Манос не двинулся с места. Франц Хансен прошел мимо него.
Манос отпустил его. В кармане загудел телефон. Игнорируя все звонки и сообщения, Манос набрал офицера Белласа. Но попал на голосовую почту. Он остался на месте. Просмотрел предыдущие звонки. От Мэй – ничего. Но были четыре пропущенных с другого номера. Из Сингапура. Он зашел в одну из кабинок и перезвонил по этому номеру. Издалека, словно из другого мира, с другой планеты, донесся знакомый, полный достоинства голос Даниеля Новака.
– Манос! Мэй не отвечает, поэтому звоню тебе. Мы получили ответ от немцев. Подозреваемого зовут Ари Фишер.
– Да, знаю, – равнодушно сказал Манос.
– Он использует свой аккаунт для загрузки черновиков, набросков. Он ничего не опубликовал, но у него есть соавтор.

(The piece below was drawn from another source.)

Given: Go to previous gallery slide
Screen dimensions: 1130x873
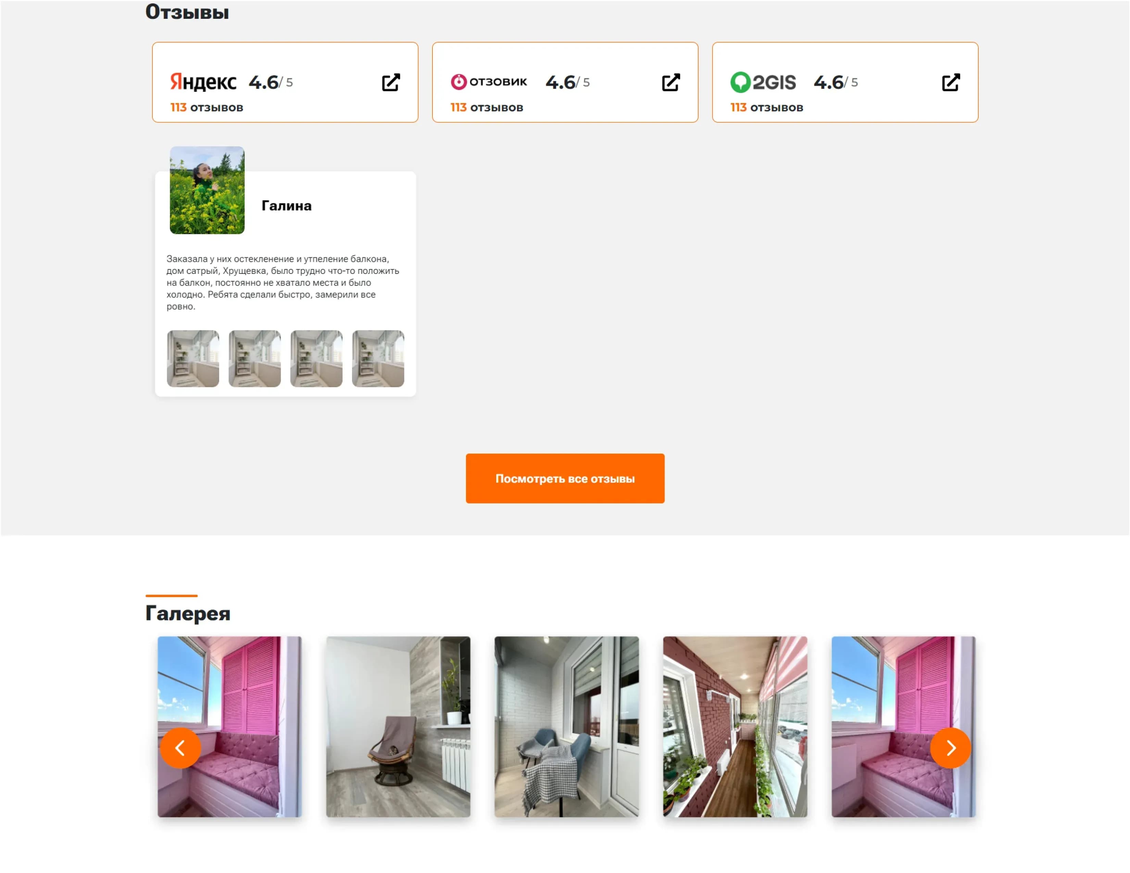Looking at the screenshot, I should 180,748.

– Франц Хансен, – сказал Манос.
На линии стало так тихо, как будто звонок прервался. Голос застрял у Маноса в горле; он ждал, когда заговорит Новак. И когда директор заговорил, Маносу показалось, что его голос, словно раскаленное железо, вонзился ему в сердце.
– Как ты узнал?
78
В Кембриджском университете Франц Хансен рассматривал наиболее важные вопросы, касающиеся роли сознания. Могут ли люди меняться? Как они принимают те или иные решения? То, что долгое время было хлебом насущным для философов, стало предметом глубокой озабоченности специалистов по обработке данных.
Но не Маноса Ману.
Сейчас его единственной заботой была Мэй. Выйдя из туалетной комнаты, он снова позвонил ей и, не получив ответа, отправил короткое сообщение:
– Это Франц Хансен! – выпалил он, как только Беллас ответил.
– Ты просто ненавидишь его…
– Он подходит по всем параметрам!
– В одном ты прав, в другом не прав.
«Прав? Не прав? Что, черт возьми, он говорит?»
– Он не грек, – продолжал Беллас. – Но и не Хансен.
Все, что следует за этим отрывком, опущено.